Accuracy: the reliability, truthfulness, and correctness of the information
Establishing the accuracy of multimedia sources can be challenging because they often represent a combination of facts, opinions, and perspectives from different individuals. The more the content of a multimedia source varies from the generally accepted point of view on a particular topic, the more scrutiny it warrants. It may be completely accurate, but corroborating it is both more necessary and more difficult. An important aspect of accuracy is the intellectual integrity of the item.
- Does the source refer to other sources? Are those other sources credible?

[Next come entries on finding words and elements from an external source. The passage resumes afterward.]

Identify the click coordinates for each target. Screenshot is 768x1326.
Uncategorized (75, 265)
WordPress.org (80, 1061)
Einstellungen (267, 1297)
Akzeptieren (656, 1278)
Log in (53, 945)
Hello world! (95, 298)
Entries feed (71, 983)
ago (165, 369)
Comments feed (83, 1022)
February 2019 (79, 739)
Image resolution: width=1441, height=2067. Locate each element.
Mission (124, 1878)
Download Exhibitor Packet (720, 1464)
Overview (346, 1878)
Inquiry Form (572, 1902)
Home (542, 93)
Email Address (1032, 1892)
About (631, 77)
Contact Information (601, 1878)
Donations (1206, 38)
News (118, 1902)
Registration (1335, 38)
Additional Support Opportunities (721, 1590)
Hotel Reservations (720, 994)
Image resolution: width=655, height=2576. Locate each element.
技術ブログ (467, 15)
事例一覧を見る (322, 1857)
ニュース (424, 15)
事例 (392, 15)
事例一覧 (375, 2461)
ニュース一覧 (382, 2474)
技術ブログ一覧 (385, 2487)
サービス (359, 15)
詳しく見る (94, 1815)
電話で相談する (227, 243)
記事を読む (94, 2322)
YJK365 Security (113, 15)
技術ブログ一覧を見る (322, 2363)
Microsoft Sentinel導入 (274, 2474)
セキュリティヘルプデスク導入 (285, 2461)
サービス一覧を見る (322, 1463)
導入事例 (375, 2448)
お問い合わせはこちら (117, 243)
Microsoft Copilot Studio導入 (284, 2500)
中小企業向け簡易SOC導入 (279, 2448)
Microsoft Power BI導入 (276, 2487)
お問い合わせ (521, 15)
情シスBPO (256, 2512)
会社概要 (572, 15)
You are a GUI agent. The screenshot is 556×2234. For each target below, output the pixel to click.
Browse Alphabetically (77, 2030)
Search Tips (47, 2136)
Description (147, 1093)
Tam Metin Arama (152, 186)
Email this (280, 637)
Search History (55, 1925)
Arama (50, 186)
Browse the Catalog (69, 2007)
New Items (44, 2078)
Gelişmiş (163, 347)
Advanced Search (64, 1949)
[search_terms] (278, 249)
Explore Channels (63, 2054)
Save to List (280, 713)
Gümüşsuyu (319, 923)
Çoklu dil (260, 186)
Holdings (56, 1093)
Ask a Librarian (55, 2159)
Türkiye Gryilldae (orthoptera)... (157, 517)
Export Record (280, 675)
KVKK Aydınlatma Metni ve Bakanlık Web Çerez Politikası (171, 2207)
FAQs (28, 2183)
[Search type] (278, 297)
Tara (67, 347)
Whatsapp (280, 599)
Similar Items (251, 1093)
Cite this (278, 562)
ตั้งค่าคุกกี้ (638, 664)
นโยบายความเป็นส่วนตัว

- Are there exaggerations, omissions, or errors? These are difficulty to identify if you use only one source of information. Always use several different sources of information on your topic. Analyzing what different sources say about a topic is one way to understand that topic.
- Are there public reactions, reviews, or other content contextualizing the source?
In addition to errors of fact and integrity, you need to watch for errors of logic. Errors of logic occur primarily in the presentation of conclusions, opinions, interpretations, editorials, ideas, etc. Some indications that information is accurate are:
- the same information can be found in other reliable sources
- the presentation is free from logical fallacies or errors
- the production value (video, audio, editing) of the source is high
- quotations are “in context”-the meaning of the original work is kept in the work which quotes the original
Some indications that information may not be accurate are:
- facts cannot be verified or are contradicted in other sources
- sources used are known to be unreliable or highly biased
- quotations are taken out of context and given a different meaning
- presence of one or more logical fallacies
- authority cited is another part of the same organization
- Low production value
- Highly controversial or negative ratings
Joe Smith’s video about conserving paper towels is probably accurate. If you apply the standards above to this video, or any TEDx video, you will find that most of these are valid sources of accurate information. Because of Smith’s questionable authority, though, you would want to independently verify his claims and locate other sources that provide evidential support.
Purpose: the reason the information exists
Identifying the intended audience of a multimedia source may be easier that for other kinds of sources. Typically, sources like videos, podcasts, or interactive photo essays do a good job of stating up front why they exist. These sources are almost always contextualized in some way, whether they are published by an organization, shared on a YouTube channel, or released in a podcast series. You can use this context to define the purpose of the source.
Joe Smith’s video is a part of the TEDx series. How does TED explain the purpose of these talks?
The TEDx Program is designed to help communities, organizations and individuals to spark conversation and connection through local TED-like experiences. At TEDx events, a screening of TED Talks videos — or a combination of live presenters and TED Talks videos — sparks deep conversation and connections at the local level. TEDx events are planned and coordinated independently, under a free license granted by TED.
Whether or not Joe Smith lives up to that stated purpose is something that you as the researcher have to assess. However, the stated purpose of TEDx videos is a good baseline. Quality multimedia sources often have this kind of baseline for comparison.